当添加一条数据时,同样通过hash和hash环取模运算得到一个目标值,然后根据目标值所在的hash环的位置顺时针查找最近的一个目标表,把数据存储到这个目标表中即可,所以,哈希环的作用也是帮助我们确定某条记录最终要插入到哪个表中,需要到哪个表中找到某条记录,如下:
一致性哈希运算不是直接面向目标表,而是面向hash环,这样的好处就是当需要删除某张表或者增加表的时候,对于整个数据变化的影响是局部的,而不是全局。即插入和删除一个表,只会影响后面那个表。

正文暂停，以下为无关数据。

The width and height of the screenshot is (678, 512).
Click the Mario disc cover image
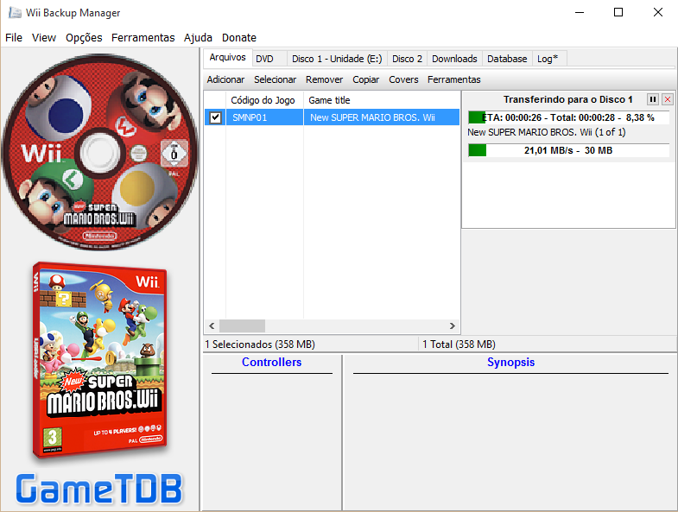tap(100, 153)
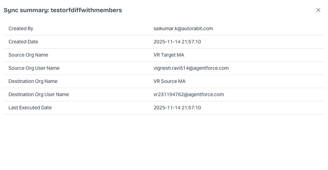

增加一个表,只需要将一些数据从新表的下一个表的移动到新表就可以了;删除一个表,只需要将删除表里面的数据移动到下一个表里就可以了。
理论上,各个表表是能够均衡的分布在整个hash环中,然后每个新插入的记录就是均衡的分布到水平分表的各个表里面,但实际情况如下:

也就是产生了hash环偏斜的现象,这种现象导致的问题就是大量的数据都会保存到同一个表中,导致数据分配极度不均匀,如上图,很多数据会被存入到表table_01中。
解决的办法是把这四个节点分别复制一份出来分散到这个hash环中,这个复制出来的节点叫虚拟节点,根据实际需要可以虚拟出多个节点出来,注意这里是按实际需要来,比如可以给table_02、table_03、table_04各虚拟出一个,也可以给table_02虚拟出三个。
范围分片:
基于数据表的业务特性,按照某种范围拆分,这个范围的有很多含义,比如:
① 时间范围,比如我们按照数据创建时间,按照每一个月保存一个表。基于时间划分还可以用来做冷热数据分离,越早的数据访问频次越少。
② 区域范围,区域一般指的是地理位置,比如一个表里面存储了来自全国各地的数据,如果数据量较大的情况下,可以按照地域来划分多个表。
③ 数据范围,比如根据某个字段的数据区间来进行划分。